Each item in plots contains an info object with distribution and target statistics:

eda = client.get(f"/eda/{feature_eda_id}").json()

for plot in eda.get("plots", []):
    info = plot.get("info", {})
    print(f"Count: {info.get('count')}, Unique: {info.get('unique')}")
    print(f"Mean: {info.get('mean')}, Std: {info.get('stddev')}")
    print(f"Min: {info.get('min_val')}, Max: {info.get('max_val')}")
    print(f"Missing: {info.get('num_missing')}, Zeros: {info.get('num_zeros')}")
    print(f"Target mean (non-missing): {info.get('target_mean_non_missing')}")

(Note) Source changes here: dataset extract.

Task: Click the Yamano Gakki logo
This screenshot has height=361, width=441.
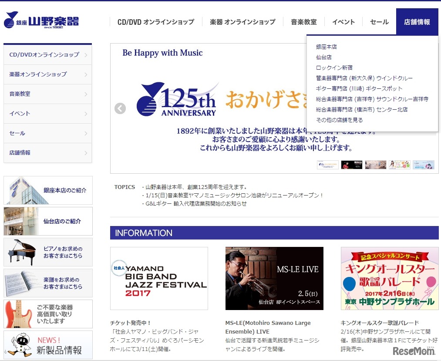Action: coord(41,20)
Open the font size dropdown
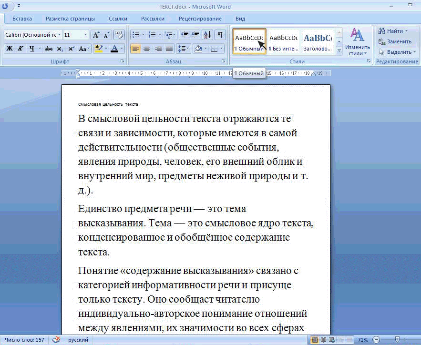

info fields (numeric features):

Field	Type	Description
`count`	integer	Total number of observations
`unique`	integer	Number of distinct values
`mean`	float	Mean value
`stddev`	float	Standard deviation
`min_val`	float	Minimum value
`max_val`	float	Maximum value
`q01`, `q05`, `q10`, `q25`, `q50`, `q75`, `q90`, `q95`, `q99`	float	Percentiles
`num_missing`	integer	Number of missing values
`num_non_missing`	integer	Number of non-missing values
`num_zeros`	integer	Number of zero values
`num_non_zeros`	integer	Number of non-zero values
`pct_zeros`	float	Percentage of zeros
`num_lower_outliers`	integer	Number of lower outliers
`num_upper_outliers`	integer	Number of upper outliers
`target_mean_non_missing`	float	Mean target value for non-missing feature values
`target_mean_missing`	float	Mean target value for missing feature values
`target_mean_zeros`	float	Mean target value for zero feature values
`target_mean_non_zeros`	float	Mean target value for non-zero feature values
`target_mean_lower_outliers`	float	Mean target value for lower outlier feature values
`target_mean_upper_outliers`	float	Mean target value for upper outlier feature values

Get Plot Options¶

Check what plot options are available for a feature (e.g., target categories for classification, or dictionary/embedding keys):

response = client.request(
    "OPTIONS",
    f"/eda/{feature_id}/plots",
    params={"use_case_id": use_case_id},
)
options = response.json()

Parameters:

Parameter	Type	Required	Description
`use_case_id`	string	No	ID of the use case
`context_id`	string	No	ID of the context (alternative to `use_case_id`)
`feature_table_id`	string	No	ID of a feature table

Response fields:

Field	Type	Description
`target_categories`	array	Available target categories (classification use cases)
`feature_categories`	array	Available feature categories (dictionary and embedding features — keys/dimensions to filter by)

Get EDA Plots¶

Retrieve rendered plots for a specific feature. The feature_id must be one of the features included in the EDA.

response = client.get(
    f"/eda/{feature_id}/plots",
    params={
        "use_case_id": use_case_id,
        "height": 500,
        "width": 1000,
        "font_size": 16,
        "output_format": "html",
    },
)
plots = response.json()

Parameters:

Parameter	Type	Required	Description
`use_case_id`	string	No	ID of the use case
`context_id`	string	No	ID of the context (alternative to `use_case_id`)
`target_category`	any	No	Filter by target category (from OPTIONS response)
`feature_category`	any	No	Filter by dictionary key or embedding dimension (from OPTIONS response)
`height`	integer	No	Plot height in pixels (default: 500)
`width`	integer	No	Plot width in pixels (default: 1000)
`font_size`	integer	No	Font size in pixels (default: 16)
`output_format`	string	No	`"html"` (default) or `"json"`

Response fields (each item):

Field	Type	Description
`plot_type`	string	Type of plot (e.g., distribution, feature vs target)
`plots`	array	List of rendered plot objects with `content` (HTML string)

The response is a plot list. See Displaying Plots for how to render plots in Jupyter, save as HTML, or embed in a web application.